La pièce commence en 1977 dans le sous-sol de la maison familiale. Jude, qui aura bientôt 17 ans, se sent responsable de son plus jeune frère Acton, depuis la mort accidentelle de leur père, ouvrier qui travaillait dans un chantier de construction, alors que leur mère ne parvient pas à joindre les deux bouts.

On se rend rapidement compte que la vie des deux adolescents est un mélange de sacrifices, de malheurs et de déceptions au quotidien.

Frêle, timide et asthmatique, Acton est le candidat idéal pour l’intimidation à son école. Pour survivre, il se lie d’amitié avec deux autres élèves, Frayne et Hoke, plus âgés que lui et, surtout, plus perfides. Le trio conclut un pacte de fidélité en amitié, en s’engageant à sacrifier ce qu’il possède de plus précieux au monde. Poussé par ses amis, Acton se voit donc contraint à faire un choix immoral. Et fatal.

PHOTO YANICK MACDONALD PHOTOGRAPHE, FOURNIE PAR L’ESPACE GO

Jean-Moïse Martin, François-Xavier Dufour et Ève Pressault

En 1991, 14 ans plus tard, après la mort tragique d’Acton, Frayne, Hoke et Jude se retrouvent au même endroit pour fraterniser… et régler leurs comptes avec le passé. Naviguant d’une époque à l’autre, La brèche illustre la faille entre les désirs brisés de la jeunesse et la désillusion des adultes résignés à leur sort.

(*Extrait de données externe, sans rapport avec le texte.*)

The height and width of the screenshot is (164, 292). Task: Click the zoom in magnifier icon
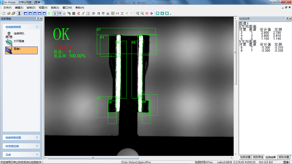137,13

Une trajectoire qui déviera avec la révélation du lourd secret de Jude lors de ces retrouvailles.

Verdict

Si le message de la pièce est un peu lourd, la mise en scène statique de Solène Paré, laborieuse et poussive, n’aide pas à donner du rythme à cette production. Sa direction d’acteurs non plus. Les interprètes semblent coincés dans leurs costumes et dans le décor au plafond bas, perdus dans l’imposante scénographie signée par le talentueux Max-Otto Fauteux.

PHOTO YANICK MACDONALD PHOTOGRAPHE, FOURNIE PAR L’ESPACE GO

Valérie Tellos et Alice Dorval, dans une scène de La brèche

La metteuse en scène a aussi confié le rôle d’Acton à une femme (Alice Dorval). Un choix judicieux, car cette jeune actrice fort douée joue sur un fil la tragédie annoncée. Cheveux très courts, look androgyne, Dorval fait penser à une Antigone du Midwest, qui hésite entre obéir ou désobéir, rongée par sa soif d’absolu. La souffrance de sa grande sœur révoltée est aussi bien rendue par Ève Pressault.

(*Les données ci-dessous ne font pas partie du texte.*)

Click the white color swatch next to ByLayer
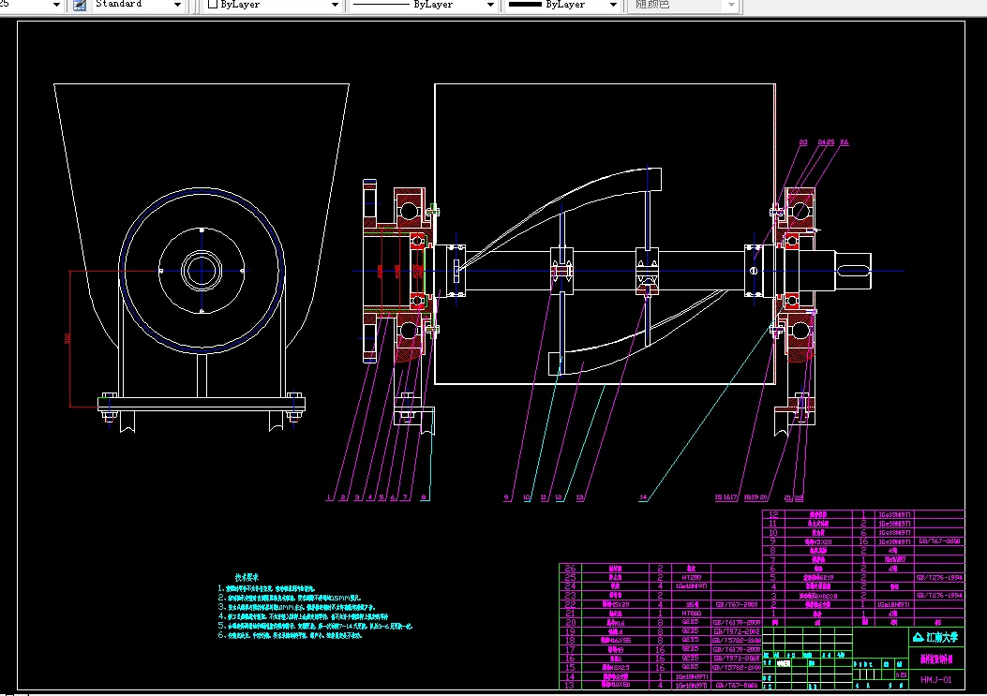This screenshot has height=696, width=987. pos(212,5)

La traduction de Fanny Britt est très bonne. Toutefois, le texte est redondant, voire longuet. On y dépeint à grands traits le duo masculin machiavélique, en insistant sur son aveuglement, alors que l’ignominie de son pacte saute aux yeux ! En 1977 comme en 2021, on dirait bien qu’il faut souligner plusieurs fois le drame pour faire entendre sa souffrance.

La brèche

Texte de Naomi Wallace, traduction de Fanny Britt, mise en scène par Solène Paré.
Avec Alice Dorval, Ève Pressault, François-Xavier Dufour et Jean-Moïse Martin.